TEXT BLOCK »

— BEGIN —

2. The tensioner as in claim 1, wherein the damping strut member
further comprises: a cylinder and a cooperating rod, a wedge member
fictionally disposed between a frustoconical portion of the rod and
a cylinder inner surface, and, a spring urging the wedge member
into pressing engagement with the frustoconical portion and the
cylinder inner surface; and an asymmetric damping
characteristic.
3. The tensioner as in claim 2, wherein the rod further comprises a
threaded portion to which the first swing arm is threadably
connected.
4. The tensioner as in claim 1, wherein the bracket comprises an
arcuate form that encircles a driven pulley.
5. A tensioner comprising: a bracket; a first swing arm pivotally
mounted to the bracket, a first pulley journalled to the first
swing arm; a second swing arm pivotally mounted to the bracket, a
second pulley journalled to the second swing arm; a damping strut
member connected between the first swing arm and the second swing
arm, the damping member having an asymmetric damping
characteristic; and the damping strut member comprises a body and a
cooperating rod, a wedge member fictionally disposed between a
frustoconical portion of the rod and a body inner surface, and a
spring urging the wedge member into frictional engagement with the
frustoconical portion and the body inner surface.
6. The tensioner as in claim 5, wherein the bracket is mountable to
a driven device in surrounding relationship with a shaft of the
driven device.
7. A tensioner comprising: a bracket mountable to a driven device
in surrounding relationship with a shaft of the driven device; a
first swing arm pivotally mounted to the bracket, a first pulley
journalled to the first swing arm; a second swing arm pivotally
mounted to the bracket, a second pulley journalled to the second
swing arm; a first damping strut member connected between the first
swing arm and the second swing arm, the first damping strut member
having a damping characteristic; and the first damping strut member
comprises a body and a cooperating rod, a first wedge member
fictionally disposed between a frustoconical portion of the rod and
a body inner surface, and a spring urging the first wedge member
into frictional engagement with the frustoconical portion and the
body inner surface.
8. The tensioner as in claim 7, wherein the body is
cylindrical.
9. The tensioner as in claim 7, wherein the first wedge member
comprises two or more segments.
10. The tensioner as in claim 7, wherein the driven device
comprises a motor generator unit.
11. The tensioner as in claim 7, wherein the rod comprises a
threaded portion disposed distally to the frustoconical
portion.
12. The tensioner as in claim 7 further comprising a second wedge
member in cooperating engagement with the first wedge member.
13. The tensioner as in claim 7 further comprising a second damping
strut member engaged between the bracket and the first swing
arm.
14. The tensioner as in claim 13 further comprising a third damping
strut member engaged between the bracket and the second swing
arm.
15. The tensioner as in claim 7, wherein the damping characteristic
is asymmetric.

— END —

ENTRIES SHOWN »
— BEGIN —

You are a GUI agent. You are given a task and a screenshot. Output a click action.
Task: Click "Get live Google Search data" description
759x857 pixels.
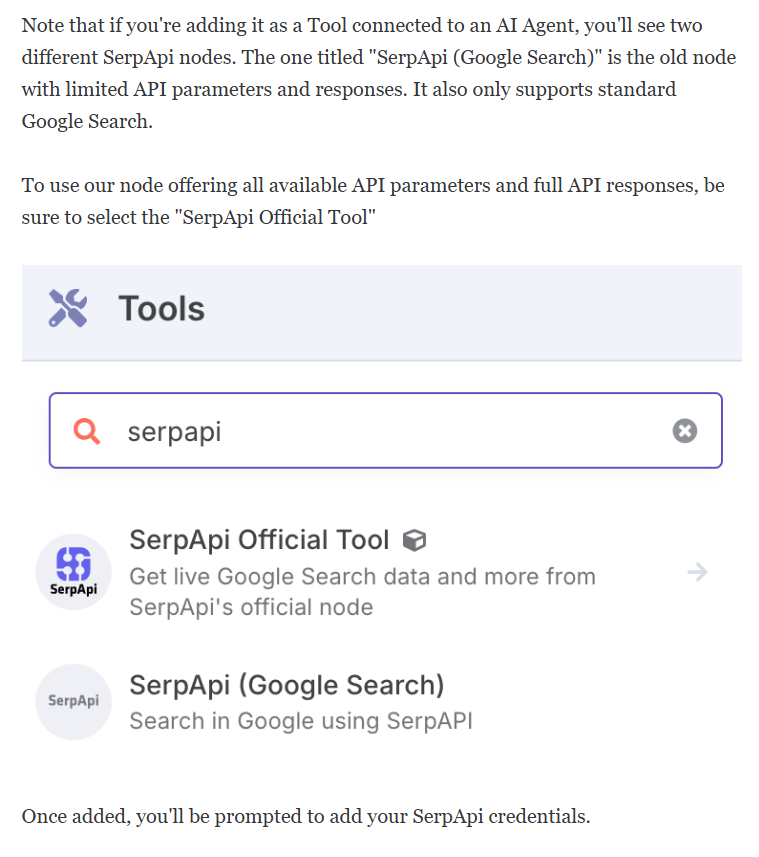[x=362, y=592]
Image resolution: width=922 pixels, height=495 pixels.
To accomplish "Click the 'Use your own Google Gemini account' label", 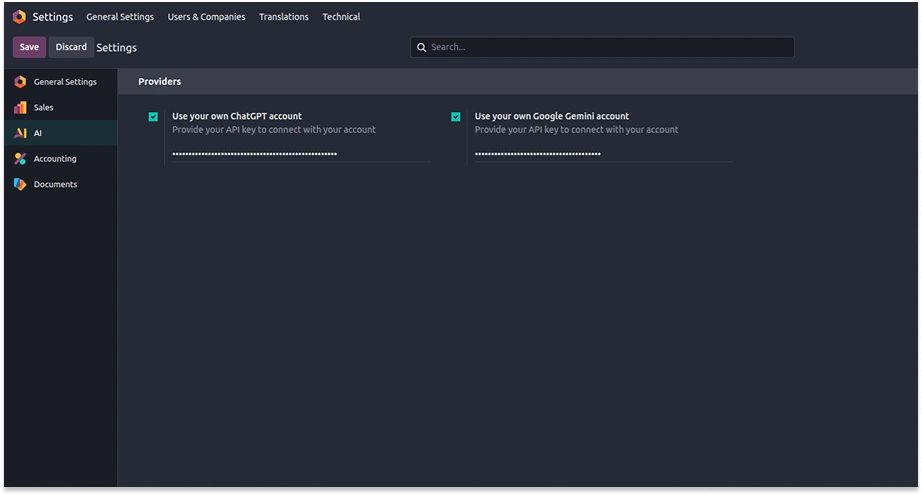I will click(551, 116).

— END —

In the tensioner claims, what does claim 10 state that the driven device comprises?

IN RESPONSE » A motor generator unit.